Be clear on what you want to find out. This information will form the bedrock of your survey design and help you avoid mission creep.
Collaborate with members of the committee (and staff) to create the survey. Once the questions are finalised allow the survey to be open for three weeks. This gives members enough time to complete it.
Resist the temptation to offer incentives. The best incentive for members is to feel that their survey participation will ultimately benefit them through long term improvements.
Prepare an initial response within a week of the survey closing, and detailed feedback with any associated actions within 4 weeks.
The survey should focus on useful information that you plan to utilise. Questions should be clear, unambiguous, and easy for respondents to answer, with no double or leading questions.
Members need to feel they can say what they think without challenge or repercussions, and that their responses are anonymous.
The number of questions is not important. What is more important is how long the survey takes to complete. Respondents will spend time answering a longer questionnaire if the questions are relevant, interesting, and have a clear purpose.
Whilst you write the questions, consider how you are going to analyse the results. Too many open question answers will be impossible to analyse.
To conduct the survey, we recommend using a free site such as Google Forms, which is easy to use and provides integral data analysis.
Throughout the process communication is key:
Week 1 - Send out an email explaining that a survey is going to take place.
Week 2 - Distribute the link to the survey via email alongside some explanatory text. Detail why you are doing this and the importance of members completing the survey.
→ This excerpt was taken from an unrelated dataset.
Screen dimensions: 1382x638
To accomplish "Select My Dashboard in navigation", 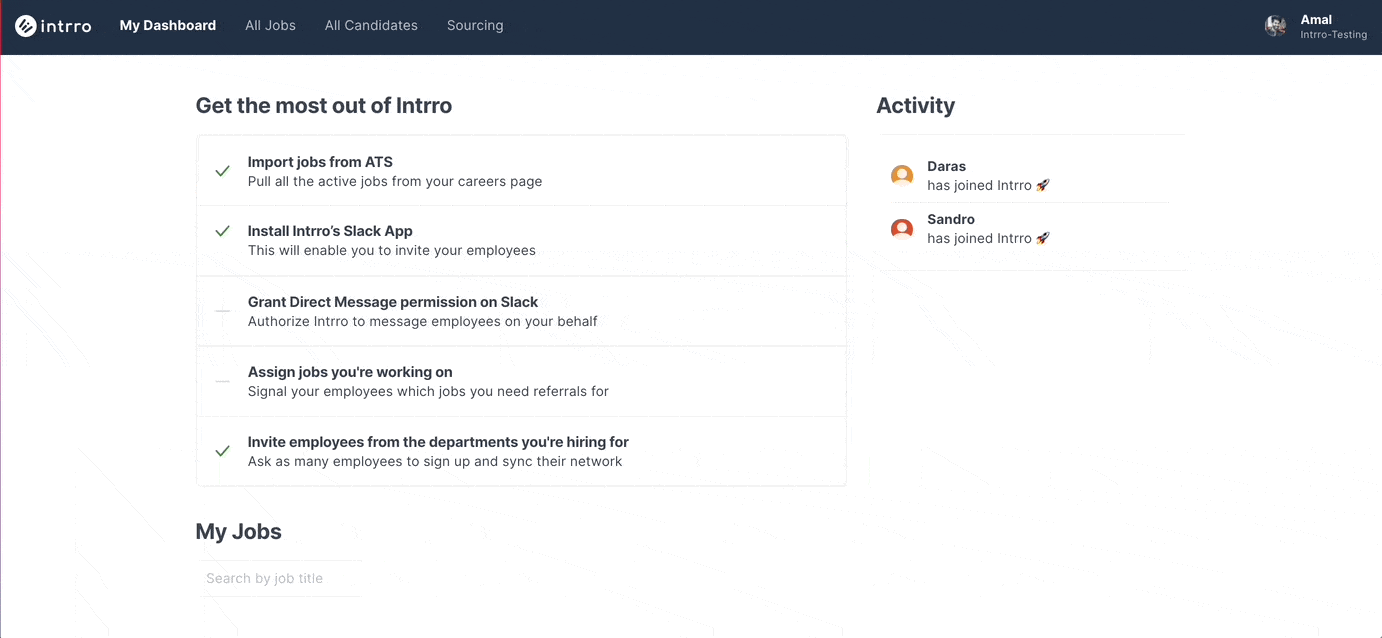I will (x=168, y=26).
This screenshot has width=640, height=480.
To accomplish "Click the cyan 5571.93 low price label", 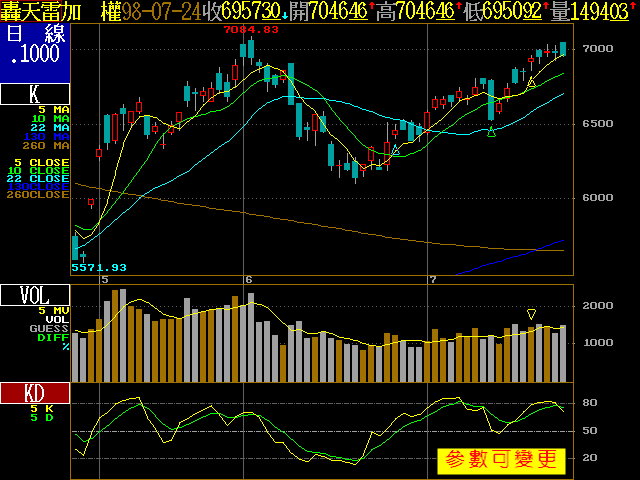I will tap(99, 267).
Perhaps put posters up where members visit the premises, include details about the survey in the weekly newsletter and put messages out on social media to encourage members to feedback.
Week 3 - Give an update on the number of surveys completed. Thank those who’ve already filled in the survey and encourage those who haven’t yet.
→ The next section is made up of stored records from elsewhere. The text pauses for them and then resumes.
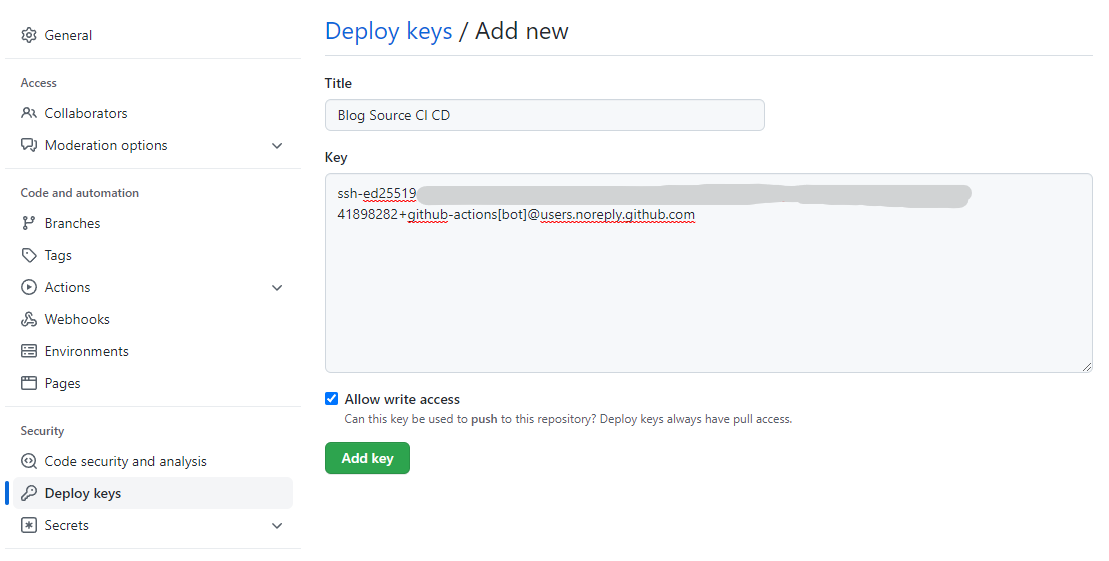Viewport: 1109px width, 561px height.
Task: Click the Collaborators people icon
Action: click(29, 113)
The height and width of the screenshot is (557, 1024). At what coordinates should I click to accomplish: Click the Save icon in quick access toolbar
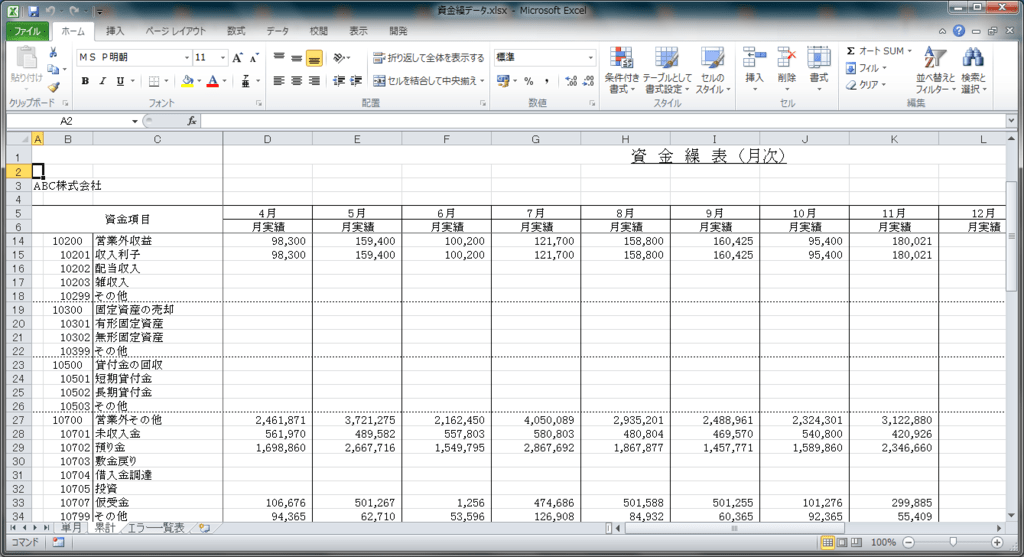click(33, 11)
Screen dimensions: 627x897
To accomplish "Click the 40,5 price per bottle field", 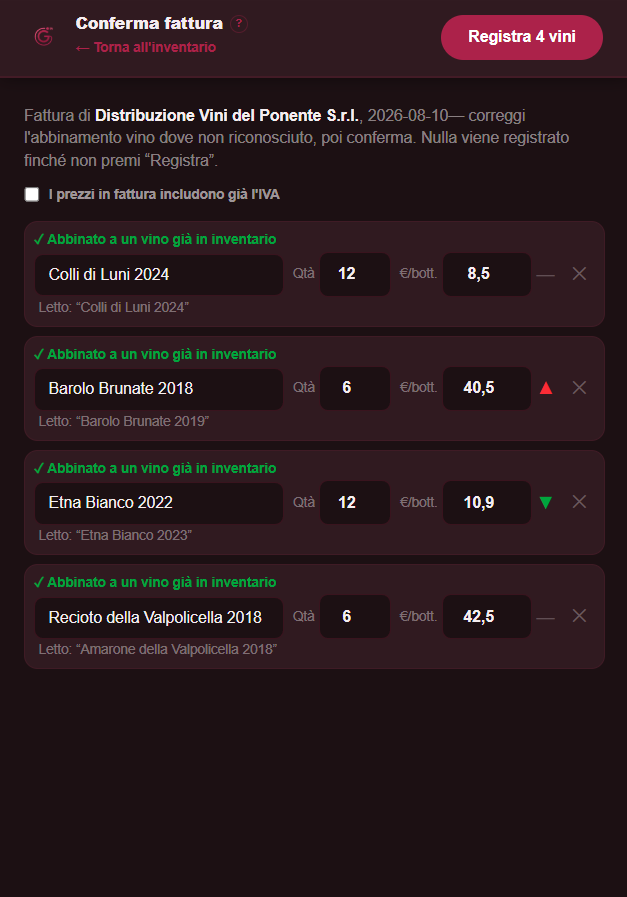I will (x=487, y=388).
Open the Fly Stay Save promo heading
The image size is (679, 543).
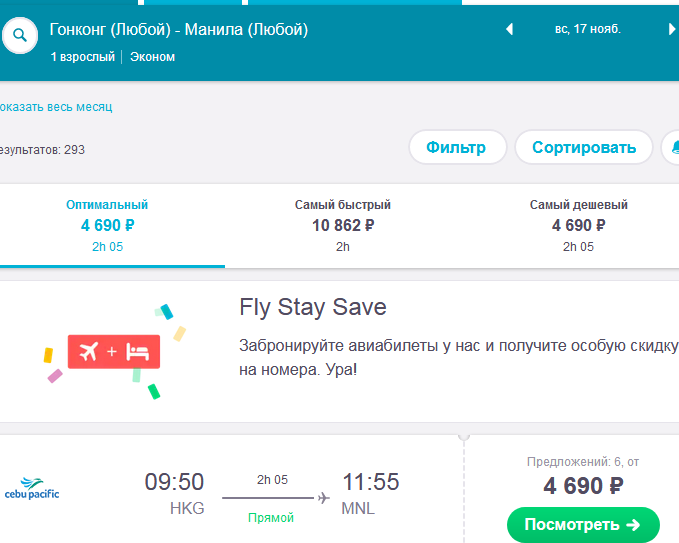tap(313, 307)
Week 4 - Provide the top line results of the survey in the final call for filling in the survey e.g. percentage of members who completed the survey, and encourage those who haven’t by explaining that their views matter too.
Week 5 – Close the survey and analyse the data.
Week 6 - Present headline results to the committee.
Decide on the actions to be taken from your findings. Once confirmed, distribute the results including the actions to be implemented from the survey’s answers.